■ Work request: Among the lines below, which ones contain the word "will"? Copy every such line.

■ Exercise input:
- Opening Delimiter -

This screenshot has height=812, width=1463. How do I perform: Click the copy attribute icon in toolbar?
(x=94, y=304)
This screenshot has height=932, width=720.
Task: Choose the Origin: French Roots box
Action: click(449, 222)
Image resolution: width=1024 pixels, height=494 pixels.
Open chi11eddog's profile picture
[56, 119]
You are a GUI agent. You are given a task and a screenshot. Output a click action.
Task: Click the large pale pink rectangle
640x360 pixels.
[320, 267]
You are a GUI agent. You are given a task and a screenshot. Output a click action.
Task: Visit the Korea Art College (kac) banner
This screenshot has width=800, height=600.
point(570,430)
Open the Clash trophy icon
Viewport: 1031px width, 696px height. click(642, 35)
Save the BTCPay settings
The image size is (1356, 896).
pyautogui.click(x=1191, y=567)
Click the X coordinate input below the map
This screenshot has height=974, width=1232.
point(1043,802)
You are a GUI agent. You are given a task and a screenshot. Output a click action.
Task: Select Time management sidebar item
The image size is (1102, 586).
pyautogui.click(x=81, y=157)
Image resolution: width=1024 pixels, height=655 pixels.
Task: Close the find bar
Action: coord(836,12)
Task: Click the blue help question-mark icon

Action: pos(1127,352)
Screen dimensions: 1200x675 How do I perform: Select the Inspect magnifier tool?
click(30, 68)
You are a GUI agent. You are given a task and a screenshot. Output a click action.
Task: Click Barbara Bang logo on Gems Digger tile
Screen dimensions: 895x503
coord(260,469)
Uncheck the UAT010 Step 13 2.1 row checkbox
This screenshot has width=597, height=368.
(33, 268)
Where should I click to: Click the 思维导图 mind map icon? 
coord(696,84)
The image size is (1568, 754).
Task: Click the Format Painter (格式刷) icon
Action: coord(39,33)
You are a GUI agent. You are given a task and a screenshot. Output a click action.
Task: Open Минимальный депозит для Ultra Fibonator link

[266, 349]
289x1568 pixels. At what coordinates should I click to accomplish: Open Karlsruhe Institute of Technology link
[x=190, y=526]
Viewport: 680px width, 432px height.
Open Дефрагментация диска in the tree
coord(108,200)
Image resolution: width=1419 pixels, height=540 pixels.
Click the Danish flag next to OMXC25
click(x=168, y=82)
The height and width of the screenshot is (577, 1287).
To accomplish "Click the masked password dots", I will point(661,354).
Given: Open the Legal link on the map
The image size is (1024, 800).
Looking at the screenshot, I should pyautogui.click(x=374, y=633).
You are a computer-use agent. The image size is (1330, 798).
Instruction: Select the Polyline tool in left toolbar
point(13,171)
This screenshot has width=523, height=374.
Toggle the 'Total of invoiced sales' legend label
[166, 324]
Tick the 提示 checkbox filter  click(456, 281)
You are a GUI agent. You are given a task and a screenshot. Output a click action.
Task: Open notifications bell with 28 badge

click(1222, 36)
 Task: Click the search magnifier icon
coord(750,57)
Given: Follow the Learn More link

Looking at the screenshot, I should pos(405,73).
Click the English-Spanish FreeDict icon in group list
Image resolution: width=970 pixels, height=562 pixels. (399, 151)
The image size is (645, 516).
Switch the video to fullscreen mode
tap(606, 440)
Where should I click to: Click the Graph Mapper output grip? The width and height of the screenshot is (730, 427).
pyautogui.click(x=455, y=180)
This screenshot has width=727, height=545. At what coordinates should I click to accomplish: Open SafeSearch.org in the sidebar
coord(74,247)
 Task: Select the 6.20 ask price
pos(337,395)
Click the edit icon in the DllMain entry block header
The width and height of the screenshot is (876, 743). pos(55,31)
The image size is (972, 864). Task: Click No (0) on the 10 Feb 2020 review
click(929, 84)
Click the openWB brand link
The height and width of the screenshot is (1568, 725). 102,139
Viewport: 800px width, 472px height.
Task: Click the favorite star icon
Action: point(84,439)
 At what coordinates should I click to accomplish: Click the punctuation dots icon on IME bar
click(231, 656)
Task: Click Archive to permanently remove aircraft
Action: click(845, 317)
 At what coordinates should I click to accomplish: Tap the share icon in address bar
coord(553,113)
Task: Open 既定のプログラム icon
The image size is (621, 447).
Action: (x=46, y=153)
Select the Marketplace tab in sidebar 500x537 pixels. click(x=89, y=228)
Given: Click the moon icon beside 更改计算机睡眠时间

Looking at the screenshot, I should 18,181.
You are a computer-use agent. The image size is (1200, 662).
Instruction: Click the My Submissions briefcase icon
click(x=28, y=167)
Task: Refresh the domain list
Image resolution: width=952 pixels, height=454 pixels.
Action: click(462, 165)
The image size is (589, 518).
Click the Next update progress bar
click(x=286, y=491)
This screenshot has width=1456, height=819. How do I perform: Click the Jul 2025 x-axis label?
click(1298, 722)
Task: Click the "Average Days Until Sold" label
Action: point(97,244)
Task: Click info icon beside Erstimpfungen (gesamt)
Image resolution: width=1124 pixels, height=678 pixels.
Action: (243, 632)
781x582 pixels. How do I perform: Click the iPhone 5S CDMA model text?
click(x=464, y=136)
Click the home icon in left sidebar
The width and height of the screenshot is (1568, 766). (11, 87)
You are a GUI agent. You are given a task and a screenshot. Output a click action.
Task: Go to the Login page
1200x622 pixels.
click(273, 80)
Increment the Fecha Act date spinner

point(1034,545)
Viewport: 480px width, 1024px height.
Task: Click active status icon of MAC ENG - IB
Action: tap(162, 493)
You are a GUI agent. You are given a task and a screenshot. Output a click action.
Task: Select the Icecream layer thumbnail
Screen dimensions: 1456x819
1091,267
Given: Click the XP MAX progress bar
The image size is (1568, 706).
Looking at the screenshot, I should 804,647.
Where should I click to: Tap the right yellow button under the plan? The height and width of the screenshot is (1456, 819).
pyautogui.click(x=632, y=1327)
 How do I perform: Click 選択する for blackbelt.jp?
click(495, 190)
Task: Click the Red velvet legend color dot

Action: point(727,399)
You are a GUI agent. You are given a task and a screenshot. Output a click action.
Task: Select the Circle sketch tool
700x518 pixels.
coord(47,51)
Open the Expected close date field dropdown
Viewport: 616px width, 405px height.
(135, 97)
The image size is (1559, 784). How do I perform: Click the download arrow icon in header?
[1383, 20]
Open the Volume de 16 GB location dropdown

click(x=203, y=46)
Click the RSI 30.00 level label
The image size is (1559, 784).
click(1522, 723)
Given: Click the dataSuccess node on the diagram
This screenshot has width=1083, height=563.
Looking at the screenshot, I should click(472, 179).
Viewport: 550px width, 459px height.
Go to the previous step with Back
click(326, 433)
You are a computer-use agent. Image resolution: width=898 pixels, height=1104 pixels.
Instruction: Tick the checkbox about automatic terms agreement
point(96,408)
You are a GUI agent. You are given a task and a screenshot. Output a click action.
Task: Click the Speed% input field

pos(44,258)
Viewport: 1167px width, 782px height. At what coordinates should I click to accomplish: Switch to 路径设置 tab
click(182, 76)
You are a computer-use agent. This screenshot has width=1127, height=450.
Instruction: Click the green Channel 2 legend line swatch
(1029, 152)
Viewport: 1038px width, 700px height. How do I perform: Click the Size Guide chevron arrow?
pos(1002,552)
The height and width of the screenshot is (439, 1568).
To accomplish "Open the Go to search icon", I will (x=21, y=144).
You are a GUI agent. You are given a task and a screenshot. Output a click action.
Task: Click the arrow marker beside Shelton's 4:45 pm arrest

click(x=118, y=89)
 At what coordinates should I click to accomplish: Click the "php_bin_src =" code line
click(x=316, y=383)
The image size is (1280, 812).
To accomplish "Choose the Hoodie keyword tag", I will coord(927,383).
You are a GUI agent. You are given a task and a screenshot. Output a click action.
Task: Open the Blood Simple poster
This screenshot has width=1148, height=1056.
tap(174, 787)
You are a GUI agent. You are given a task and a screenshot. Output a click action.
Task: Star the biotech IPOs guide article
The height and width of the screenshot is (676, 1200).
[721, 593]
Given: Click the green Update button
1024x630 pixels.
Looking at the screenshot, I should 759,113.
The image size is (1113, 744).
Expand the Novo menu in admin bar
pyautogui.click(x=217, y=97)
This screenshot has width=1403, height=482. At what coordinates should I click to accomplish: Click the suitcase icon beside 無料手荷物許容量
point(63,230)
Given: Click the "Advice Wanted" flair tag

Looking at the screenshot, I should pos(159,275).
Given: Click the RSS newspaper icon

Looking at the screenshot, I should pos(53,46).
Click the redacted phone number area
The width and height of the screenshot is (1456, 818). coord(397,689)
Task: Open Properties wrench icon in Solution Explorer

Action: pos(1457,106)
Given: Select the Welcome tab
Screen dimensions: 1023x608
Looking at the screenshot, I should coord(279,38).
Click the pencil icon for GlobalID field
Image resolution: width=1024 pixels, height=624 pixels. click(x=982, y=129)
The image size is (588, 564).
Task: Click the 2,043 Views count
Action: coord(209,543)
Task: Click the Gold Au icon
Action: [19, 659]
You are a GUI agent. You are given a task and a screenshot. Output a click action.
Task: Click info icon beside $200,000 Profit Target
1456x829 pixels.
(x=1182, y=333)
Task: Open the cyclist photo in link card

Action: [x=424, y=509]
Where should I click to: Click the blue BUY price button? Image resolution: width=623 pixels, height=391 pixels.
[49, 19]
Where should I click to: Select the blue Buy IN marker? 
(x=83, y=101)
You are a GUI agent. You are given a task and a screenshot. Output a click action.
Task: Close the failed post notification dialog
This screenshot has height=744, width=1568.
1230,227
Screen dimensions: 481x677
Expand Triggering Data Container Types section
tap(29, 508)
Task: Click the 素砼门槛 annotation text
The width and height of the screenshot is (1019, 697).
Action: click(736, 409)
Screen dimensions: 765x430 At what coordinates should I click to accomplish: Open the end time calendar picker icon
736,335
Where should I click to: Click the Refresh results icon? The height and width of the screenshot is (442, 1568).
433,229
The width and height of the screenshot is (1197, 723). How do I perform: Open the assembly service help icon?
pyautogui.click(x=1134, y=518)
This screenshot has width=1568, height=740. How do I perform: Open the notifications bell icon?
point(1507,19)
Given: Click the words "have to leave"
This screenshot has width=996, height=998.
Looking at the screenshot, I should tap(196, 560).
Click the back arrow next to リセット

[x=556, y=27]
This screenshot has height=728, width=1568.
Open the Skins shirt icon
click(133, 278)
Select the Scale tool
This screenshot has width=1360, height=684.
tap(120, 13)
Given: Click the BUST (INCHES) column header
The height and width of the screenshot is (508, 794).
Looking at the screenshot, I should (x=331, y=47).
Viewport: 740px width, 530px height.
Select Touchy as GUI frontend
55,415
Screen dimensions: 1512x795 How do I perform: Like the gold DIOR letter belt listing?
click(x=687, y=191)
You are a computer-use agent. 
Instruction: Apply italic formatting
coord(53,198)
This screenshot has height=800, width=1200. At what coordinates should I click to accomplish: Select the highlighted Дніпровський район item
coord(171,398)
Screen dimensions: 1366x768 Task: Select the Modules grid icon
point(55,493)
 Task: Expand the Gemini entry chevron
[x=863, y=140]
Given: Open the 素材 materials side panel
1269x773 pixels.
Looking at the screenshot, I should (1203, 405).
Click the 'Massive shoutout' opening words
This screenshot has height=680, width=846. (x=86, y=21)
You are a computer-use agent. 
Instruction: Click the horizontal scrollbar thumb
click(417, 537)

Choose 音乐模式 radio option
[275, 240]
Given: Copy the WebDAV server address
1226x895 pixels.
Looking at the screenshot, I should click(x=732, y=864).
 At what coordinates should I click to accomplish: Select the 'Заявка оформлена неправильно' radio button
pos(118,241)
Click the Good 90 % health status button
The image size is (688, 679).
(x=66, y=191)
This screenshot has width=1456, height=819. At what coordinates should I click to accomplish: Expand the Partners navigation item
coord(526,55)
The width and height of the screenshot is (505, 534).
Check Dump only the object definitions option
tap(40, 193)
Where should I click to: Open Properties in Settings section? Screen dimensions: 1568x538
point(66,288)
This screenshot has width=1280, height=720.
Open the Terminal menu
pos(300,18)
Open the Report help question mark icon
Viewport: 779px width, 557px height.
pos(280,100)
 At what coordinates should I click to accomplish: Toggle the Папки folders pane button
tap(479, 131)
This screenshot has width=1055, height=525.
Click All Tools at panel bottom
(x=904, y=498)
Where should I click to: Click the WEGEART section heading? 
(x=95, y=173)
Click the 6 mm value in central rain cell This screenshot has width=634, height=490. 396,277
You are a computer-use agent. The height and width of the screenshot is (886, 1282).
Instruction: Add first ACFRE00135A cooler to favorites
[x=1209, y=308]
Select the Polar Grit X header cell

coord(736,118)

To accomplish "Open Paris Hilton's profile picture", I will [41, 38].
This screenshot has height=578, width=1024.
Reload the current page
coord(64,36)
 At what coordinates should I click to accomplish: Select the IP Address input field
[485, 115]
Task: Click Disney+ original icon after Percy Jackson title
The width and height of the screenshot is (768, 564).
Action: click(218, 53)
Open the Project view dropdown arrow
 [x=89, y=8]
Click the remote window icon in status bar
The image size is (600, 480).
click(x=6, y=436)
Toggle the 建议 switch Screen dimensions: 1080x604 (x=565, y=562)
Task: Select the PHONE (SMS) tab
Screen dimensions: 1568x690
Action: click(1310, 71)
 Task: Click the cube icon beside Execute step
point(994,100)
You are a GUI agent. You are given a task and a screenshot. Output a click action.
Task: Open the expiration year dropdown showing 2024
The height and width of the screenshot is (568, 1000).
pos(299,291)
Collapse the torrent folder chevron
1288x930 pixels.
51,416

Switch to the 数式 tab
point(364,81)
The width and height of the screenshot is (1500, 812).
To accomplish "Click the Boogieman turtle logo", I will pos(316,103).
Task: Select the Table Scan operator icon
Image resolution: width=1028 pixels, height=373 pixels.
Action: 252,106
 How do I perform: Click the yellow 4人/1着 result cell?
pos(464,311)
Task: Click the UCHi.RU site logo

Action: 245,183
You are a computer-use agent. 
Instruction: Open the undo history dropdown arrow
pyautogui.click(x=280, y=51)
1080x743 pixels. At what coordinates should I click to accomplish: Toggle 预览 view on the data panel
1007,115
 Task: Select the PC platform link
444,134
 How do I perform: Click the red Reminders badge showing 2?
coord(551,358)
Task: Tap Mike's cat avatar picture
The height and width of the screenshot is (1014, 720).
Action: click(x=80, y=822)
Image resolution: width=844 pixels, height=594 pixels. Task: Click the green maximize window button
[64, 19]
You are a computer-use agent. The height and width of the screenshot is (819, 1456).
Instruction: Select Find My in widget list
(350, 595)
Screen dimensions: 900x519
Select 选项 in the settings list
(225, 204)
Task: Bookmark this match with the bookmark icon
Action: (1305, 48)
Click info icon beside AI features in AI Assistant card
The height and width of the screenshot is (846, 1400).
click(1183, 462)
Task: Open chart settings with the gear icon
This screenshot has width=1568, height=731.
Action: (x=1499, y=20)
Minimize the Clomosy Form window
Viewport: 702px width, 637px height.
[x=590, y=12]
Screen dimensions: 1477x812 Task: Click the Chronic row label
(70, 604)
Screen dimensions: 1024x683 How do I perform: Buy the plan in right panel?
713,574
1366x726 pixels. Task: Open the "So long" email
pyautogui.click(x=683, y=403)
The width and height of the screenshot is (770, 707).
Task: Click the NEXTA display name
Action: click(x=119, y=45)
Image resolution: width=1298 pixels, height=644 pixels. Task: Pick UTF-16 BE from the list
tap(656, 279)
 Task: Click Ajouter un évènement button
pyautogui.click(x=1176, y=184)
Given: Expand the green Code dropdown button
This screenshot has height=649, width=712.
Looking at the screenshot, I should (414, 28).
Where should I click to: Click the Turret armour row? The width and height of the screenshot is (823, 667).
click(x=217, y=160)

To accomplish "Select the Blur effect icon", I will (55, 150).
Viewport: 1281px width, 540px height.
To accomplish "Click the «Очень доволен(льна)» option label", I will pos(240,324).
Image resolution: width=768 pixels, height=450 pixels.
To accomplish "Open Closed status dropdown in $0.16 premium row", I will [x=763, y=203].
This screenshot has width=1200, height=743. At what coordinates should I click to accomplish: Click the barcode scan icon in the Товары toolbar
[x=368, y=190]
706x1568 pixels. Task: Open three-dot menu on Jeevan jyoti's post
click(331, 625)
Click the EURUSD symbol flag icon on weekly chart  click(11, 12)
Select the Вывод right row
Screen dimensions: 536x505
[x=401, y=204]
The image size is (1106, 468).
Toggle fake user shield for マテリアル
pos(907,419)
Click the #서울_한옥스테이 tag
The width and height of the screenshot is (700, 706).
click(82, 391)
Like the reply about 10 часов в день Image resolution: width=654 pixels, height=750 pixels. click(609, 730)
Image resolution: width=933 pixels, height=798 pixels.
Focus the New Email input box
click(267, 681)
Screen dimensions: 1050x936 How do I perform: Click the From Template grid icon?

- Closing Delimiter -

■ Solution for this exercise:
To accomplish "Click the masked password dots", I will point(661,354).
To accomplish "Open the Go to search icon", I will (x=21, y=144).
To accomplish "Choose the Hoodie keyword tag", I will coord(927,383).
To accomplish "Open Paris Hilton's profile picture", I will [41, 38].
To accomplish "Click the Boogieman turtle logo", I will pos(316,103).
To accomplish "Select the Blur effect icon", I will (55, 150).
To accomplish "Click the «Очень доволен(льна)» option label", I will pos(240,324).
To accomplish "Open Closed status dropdown in $0.16 premium row", I will [x=763, y=203].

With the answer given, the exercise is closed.